Le chapitre se termine par un principe fondamental d’interprétation biblique – l’Écriture interprète l’Écriture – et par l’affirmation que la Bible est la seule autorité ultime dans toutes les controverses théologiques. Il s’agit de la norma normans non normata (« la norme qui norme et ne peut être normée »). En d’autres termes, parce que l’Écriture est la Parole de Dieu, elle a le dernier mot dans tous les domaines de la foi et de la théologie pratique.
Les 1 000 mots de ce chapitre sur la doctrine de l’Écriture, ainsi que la densité et le détail de l’argumentation, montrent à quel point les Écritures sont importantes pour les théologiens. B. B. Warfield cite A. F. Mitchell, un historien de l’Assemblée du XIXe siècle :
« Si un chapitre […] a été élaboré avec plus de soin qu’un autre, c’est bien celui qui traite de l’Écriture Sainte. Il a été examiné paragraphe par paragraphe – presque clause par clause – par la Chambre des Communes ainsi que par l’Assemblée des Divins, avant d’être finalement adopté. »
Philip Schaff considère également que l’enseignement de « la Confession » sur l’Écriture est la contrepartie protestante de l’enseignement catholique romain sur le sujet : « Aucun autre symbole protestant ne présente une déclaration aussi claire, pertinente, concise et exhaustive de cet article fondamental du protestantisme ».
Dimension pastorale
Il est impossible de lire attentivement « la Confession » sans remarquer sa dimension pastorale. Cela n’a rien d’étonnant dans la mesure où, les puritains du XVIe siècle en Angleterre et les presbytériens en Écosse, ont légué une théologie pastorale sans égal dans l’histoire chrétienne anglophone.
La Confession commence par démontrer la nécessité de l’Écriture, révélation particulière de Dieu et révélation de soi.

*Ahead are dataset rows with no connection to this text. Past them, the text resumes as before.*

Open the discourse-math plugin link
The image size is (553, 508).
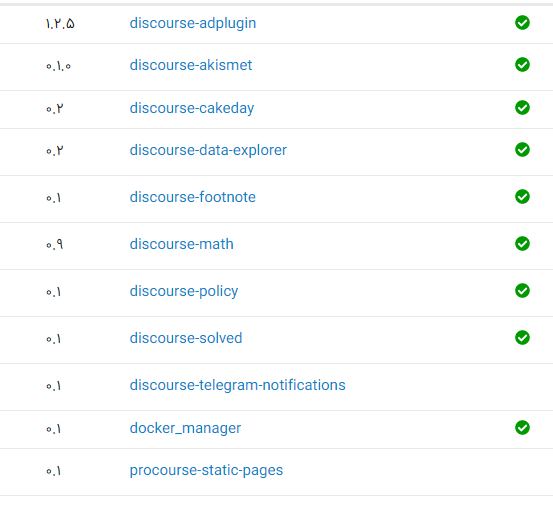coord(182,244)
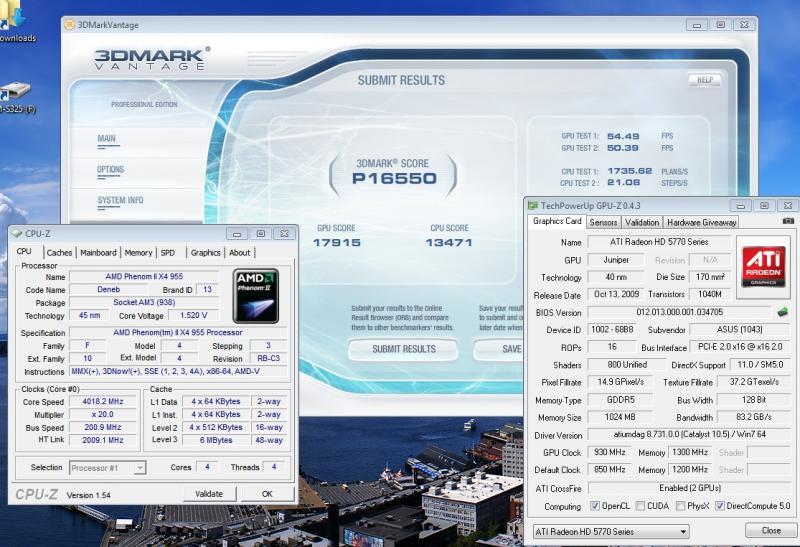
Task: Open the ATI Radeon HD 5770 dropdown
Action: point(610,531)

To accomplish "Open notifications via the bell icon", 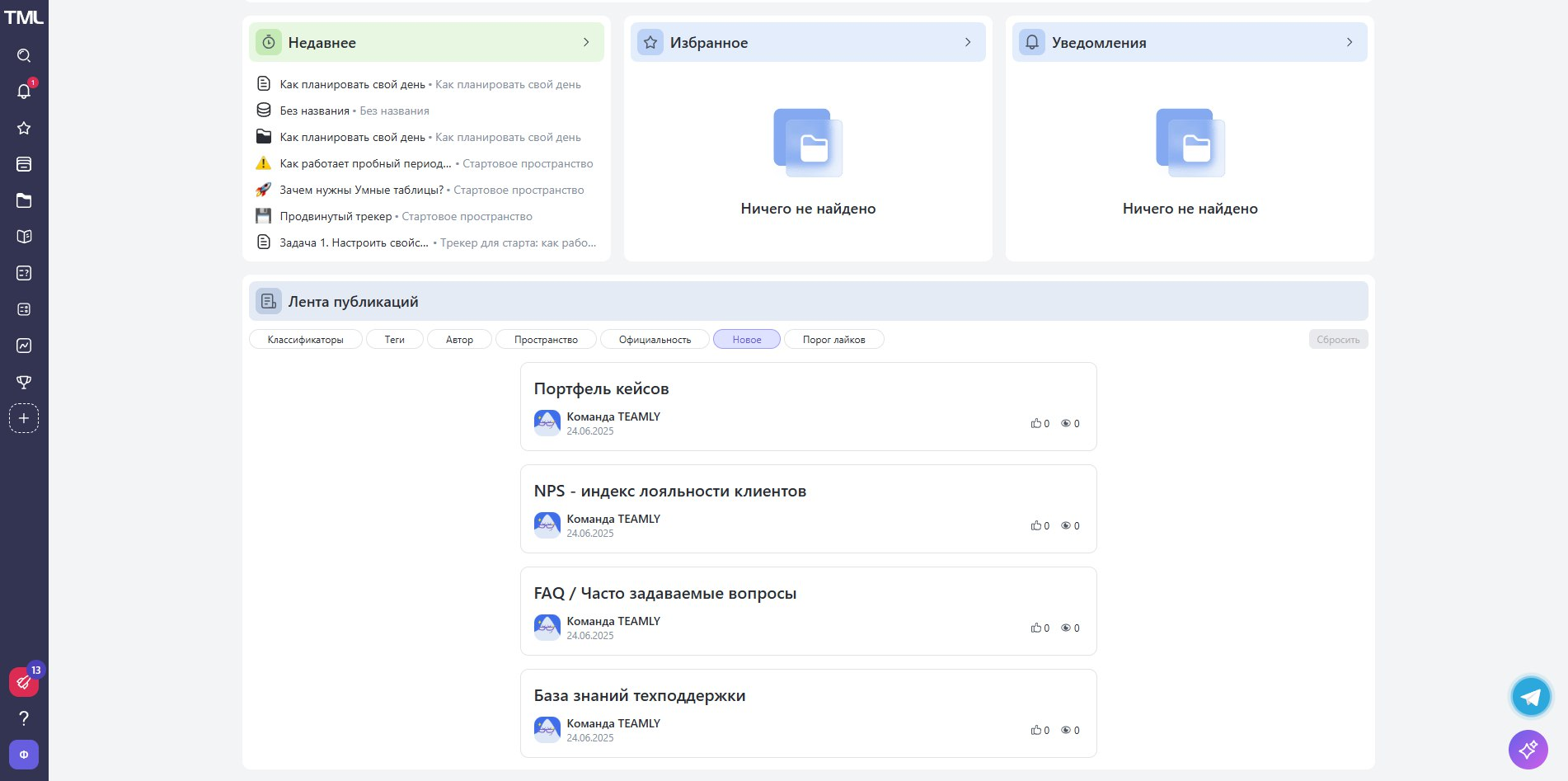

Dans le chapitre de « la Confession » sur le décret éternel de Dieu, qui traite de la souveraineté de Dieu, de la prédestination et de la prétérition, l’assemblée de Westminster souhaite que ces doctrines soient enseignées de manière à produire « humilité, diligence et abondante consolation pour tous ceux qui obéissent sincèrement à l’Évangile » (WCF 3.8). Autrement dit, dans des passages comme ce chapitre, « la Confession » relie fréquemment et directement la théologie à la pratique. Elle montre ce que la vérité est censée produire dans la vie des chrétiens.

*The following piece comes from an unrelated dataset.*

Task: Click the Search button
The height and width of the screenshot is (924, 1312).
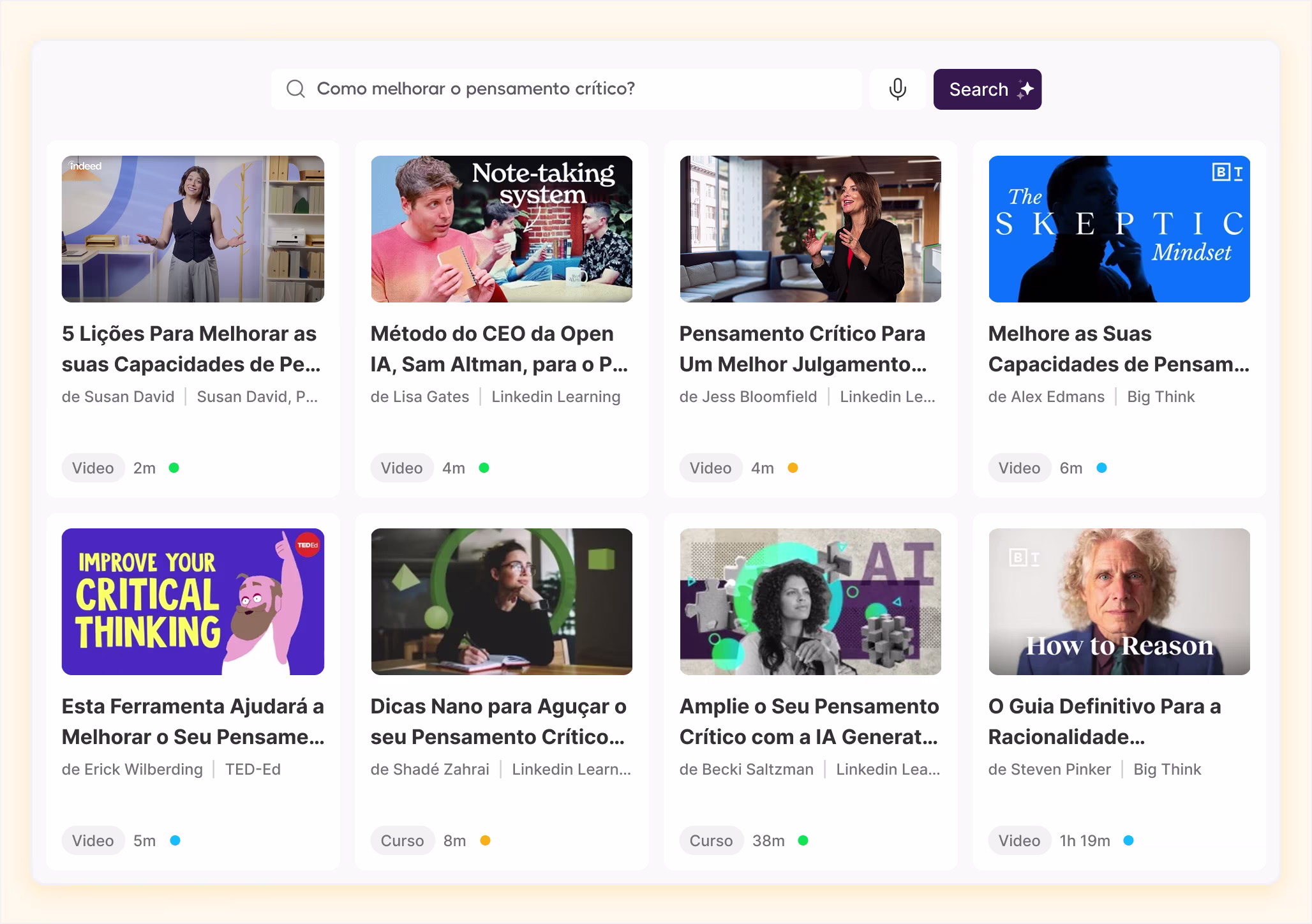Action: (x=987, y=89)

Un autre exemple est le chapitre « De l’assurance de la grâce et du salut ». Souvent, les chrétiens sont déstabilisés par leurs doutes, troublés par leurs luttes constantes avec le péché et incertains pour leur salut. « La Confession » leur apporte un réconfort magnifique, biblique et réaliste :
Cependant, ils [les chrétiens] ne sont jamais totalement dépourvus de cette semence de Dieu, de cette vie de foi, de cet amour du Christ et des frères, de cette sincérité de cœur et de cette conscience du devoir qui, par l’opération de l’Esprit, peuvent, en temps voulu, faire renaître cette assurance, et qui, en attendant, les soutiennent contre le désespoir total. (WCF 18.4)

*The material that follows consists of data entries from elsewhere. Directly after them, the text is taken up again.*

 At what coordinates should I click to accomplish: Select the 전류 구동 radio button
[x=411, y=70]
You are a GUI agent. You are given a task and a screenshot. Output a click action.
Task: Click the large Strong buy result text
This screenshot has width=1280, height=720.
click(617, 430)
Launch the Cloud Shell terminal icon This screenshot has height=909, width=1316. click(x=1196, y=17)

Seule une déclaration doctrinale rédigée par des pasteurs-théologiens, véritables médecins du coeur humain, peut contenir une telle sagesse et une telle attention. Le souci des âmes est comme un fil conducteur de « la Confession ».
Influence mondiale et confessionnelle
L’assemblée de Westminster (que l’on appelle aussi l’Assemblée des « Divins ») avait pour objectif de réaliser l’unité entre toutes les Églises protestantes d’Angleterre, d’Écosse et d’Irlande. Elle a échoué dans cette entreprise. Mais elle n’imaginait sans doute pas l’influence qu’elle aurait sur le christianisme mondial d’aujourd’hui.
Les formulations théologiques de cette assemblée instruisent et encouragent plus de 70 millions de chrétiens issus de nombreuses dénominations à travers le monde. Il y a plus de chrétiens de Corée qui souscrivent à la Confession que de Britanniques ou d’Américains. Le mouvement réformé se développe en Inde, en Chine et en Asie du Sud-Est. Les Brésiliens et les Mexicains sont plus nombreux dans les dénominations qui reconnaissent « la Confession » que les Américains et les Canadiens. Et les Africains ratifiant « la Confession » sont plus nombreux que tous les autres…
La Confession de Westminster a également influencé de nombreuses Églises protestantes. Beaucoup associent « la Confession » au presbytérianisme, mais Westminster a aussi façonné la théologie des Églises congrégationalistes, baptistes et anglicanes par le biais des confessions qu’elles ont adaptées. Il y a toujours eu un courant de l’anglicanisme tenant la Confession en haute estime. Feu J. I. Packer, un anglican évangélique, a fait plus que quiconque pour la populariser dans le monde évangélique.
Seule une déclaration doctrinale rédigée par des pasteurs-théologiens, véritables médecins du cœur humain, peut contenir une telle sagesse et une telle attention pastorale.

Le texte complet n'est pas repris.